BRO and BRU restrictions prevent individuals from:

  • Acting as a director of a company, or forming, managing or promoting a company, without permission from the court
  • Carrying on business under a different name without telling people you do business with the name (or trading style) in which you were made bankrupt
  • Trying to borrow more than £500 without saying you are subject to restrictions
  • Being a trustee of a charity or many pension schemes
  • Working in various posts in education or the health industry
  • Holding posts in some public authorities, or in similar organisations

Recent BRUs have been handed down for periods of between 10 and 12 years.

So far in 2023-24, the Insolvency Service has secured 69 bankruptcy restrictions and 757 director disqualifications relating to Covid financial support scheme abuse allegations.

Separately, the Insolvency Service is wasting no time launching official investigations into those voluntarily dissolving companies  (outside a Creditors’ Voluntary Liquidation) with outstanding BBLs.  In theory there is no ‘comeback’ on Directors whose businesses default on BBLs: their personal assets are safe since the loans are unsecured and involve no personal guarantees.

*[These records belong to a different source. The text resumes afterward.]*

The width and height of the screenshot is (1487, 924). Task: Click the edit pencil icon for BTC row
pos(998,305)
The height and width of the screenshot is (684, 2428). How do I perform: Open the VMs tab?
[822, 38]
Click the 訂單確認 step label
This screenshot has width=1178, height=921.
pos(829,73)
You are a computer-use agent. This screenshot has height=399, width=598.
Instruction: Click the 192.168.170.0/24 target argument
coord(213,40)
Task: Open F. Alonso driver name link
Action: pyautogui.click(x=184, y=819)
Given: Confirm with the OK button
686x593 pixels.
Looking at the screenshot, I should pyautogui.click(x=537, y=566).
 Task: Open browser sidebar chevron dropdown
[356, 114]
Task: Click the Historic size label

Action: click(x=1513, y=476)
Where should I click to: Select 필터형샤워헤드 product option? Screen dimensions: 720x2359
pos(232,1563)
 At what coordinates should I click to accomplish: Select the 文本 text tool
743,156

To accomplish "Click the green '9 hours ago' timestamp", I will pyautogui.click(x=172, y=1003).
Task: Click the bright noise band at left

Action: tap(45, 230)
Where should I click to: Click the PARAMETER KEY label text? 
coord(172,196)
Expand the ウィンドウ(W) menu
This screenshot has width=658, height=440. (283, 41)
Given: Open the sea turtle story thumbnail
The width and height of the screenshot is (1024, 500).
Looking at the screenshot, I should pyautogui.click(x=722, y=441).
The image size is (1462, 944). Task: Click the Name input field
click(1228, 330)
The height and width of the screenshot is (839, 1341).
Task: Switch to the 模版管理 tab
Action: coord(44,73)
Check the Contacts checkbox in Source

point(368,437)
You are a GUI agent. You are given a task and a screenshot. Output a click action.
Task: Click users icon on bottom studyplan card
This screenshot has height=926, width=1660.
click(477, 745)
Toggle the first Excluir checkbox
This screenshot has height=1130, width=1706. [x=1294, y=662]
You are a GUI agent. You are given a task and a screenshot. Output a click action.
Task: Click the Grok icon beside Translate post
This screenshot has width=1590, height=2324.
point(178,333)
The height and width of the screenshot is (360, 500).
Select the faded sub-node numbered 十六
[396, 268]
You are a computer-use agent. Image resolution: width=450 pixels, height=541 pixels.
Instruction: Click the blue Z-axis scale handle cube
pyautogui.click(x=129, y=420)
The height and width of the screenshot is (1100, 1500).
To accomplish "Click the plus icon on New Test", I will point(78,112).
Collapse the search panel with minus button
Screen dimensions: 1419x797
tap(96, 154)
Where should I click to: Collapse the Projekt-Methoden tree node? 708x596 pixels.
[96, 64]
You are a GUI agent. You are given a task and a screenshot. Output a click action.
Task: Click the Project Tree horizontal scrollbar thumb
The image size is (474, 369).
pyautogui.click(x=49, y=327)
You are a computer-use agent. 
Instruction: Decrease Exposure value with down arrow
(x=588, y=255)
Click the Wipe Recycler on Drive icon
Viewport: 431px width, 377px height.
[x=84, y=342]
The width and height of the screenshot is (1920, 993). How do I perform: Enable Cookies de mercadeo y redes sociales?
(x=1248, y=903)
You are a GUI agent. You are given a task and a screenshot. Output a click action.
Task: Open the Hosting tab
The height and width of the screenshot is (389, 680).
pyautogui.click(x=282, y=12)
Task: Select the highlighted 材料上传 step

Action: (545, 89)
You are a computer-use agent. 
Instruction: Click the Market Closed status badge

The debt is written off once the company is liquidated, so liability doesn’t transfer, provided Directors have complied with their statutory duties.

Government investigators and appointed Liquidators will pick apart a company’s financial record in the run-up to insolvency. There are countless examples of questionable payments and enrichment on the back of BBLs, with some extreme cases well documented. Improper use of these lifelines will almost certainly make Directors personally liable for this outstanding debt.

The Insolvency Service’s tighter grip on directors is revealing wider fraud issues beyond government loan abuse The number of cases sent to the service’s compliance and targeting department has more than doubled to more than 1,000 per month. There is no place to hide.

Individuals and directors at risk of personal liability, either from earlier BBL applications or from trading in the run-up to company insolvency, are encouraged to get in touch with us at Buchler Phillips for a free initial consultation.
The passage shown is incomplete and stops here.